At the same time, the concept of trust is emerging as a central pillar of the next phase of technological development. As AI becomes embedded in finance, healthcare, infrastructure, and public services, the credibility of digital systems may ultimately determine whether societies embrace or resist the technology.

Medel believes this shift marks the beginning of a new era in the technology industry.

“We are moving from an era of ‘Move Fast and Break Things’ to an era of ‘Move Fast and Prove Things,’” he said.

In this environment, companies will increasingly compete not only on the capabilities of their AI models but also on the reliability and transparency of their systems.

“In the long run, the companies that win won’t just be the ones with the smartest AI, but the ones people actually trust,” Medel said. “Innovation will flourish when trust is built in.”

He describes this future as part of a growing “trust economy”, where digital interactions must carry the same level of credibility as traditional human agreements.

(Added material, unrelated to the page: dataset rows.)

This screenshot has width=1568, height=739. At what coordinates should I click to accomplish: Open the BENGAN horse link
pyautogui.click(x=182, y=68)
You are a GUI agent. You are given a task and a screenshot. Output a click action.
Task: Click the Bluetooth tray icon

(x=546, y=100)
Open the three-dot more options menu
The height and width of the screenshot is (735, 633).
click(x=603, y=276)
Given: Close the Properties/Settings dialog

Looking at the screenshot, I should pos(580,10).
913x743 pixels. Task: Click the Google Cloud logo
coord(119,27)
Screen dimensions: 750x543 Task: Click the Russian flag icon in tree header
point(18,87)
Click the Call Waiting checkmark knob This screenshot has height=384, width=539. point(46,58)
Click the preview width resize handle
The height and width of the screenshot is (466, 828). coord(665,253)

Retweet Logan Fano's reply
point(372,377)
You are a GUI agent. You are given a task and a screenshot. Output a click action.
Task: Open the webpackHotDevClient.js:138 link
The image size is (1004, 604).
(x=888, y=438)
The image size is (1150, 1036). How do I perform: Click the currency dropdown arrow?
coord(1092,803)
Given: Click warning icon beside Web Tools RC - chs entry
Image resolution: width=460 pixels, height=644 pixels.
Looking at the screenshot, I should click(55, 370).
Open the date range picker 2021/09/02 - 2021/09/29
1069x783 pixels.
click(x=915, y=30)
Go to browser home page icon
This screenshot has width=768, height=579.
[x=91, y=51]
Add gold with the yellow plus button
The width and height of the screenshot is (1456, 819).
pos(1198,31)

“Imagine a world where every digital interaction is as solid as a handshake in the souq,” he said. “That’s the trust economy we are building. It turns competition into a race for integrity, and that’s a race everyone wins.”

As governments continue to refine AI governance frameworks, the balance between regulatory oversight and industry expertise will likely remain a defining issue. Technical insight is essential for shaping workable policy, yet maintaining transparency and independence will be equally critical to ensuring that the rules serve the broader public interest.

The challenge for policymakers may ultimately lie not in excluding industry voices from the conversation, but in structuring that conversation in ways that safeguard competition, accountability, and long-term innovation.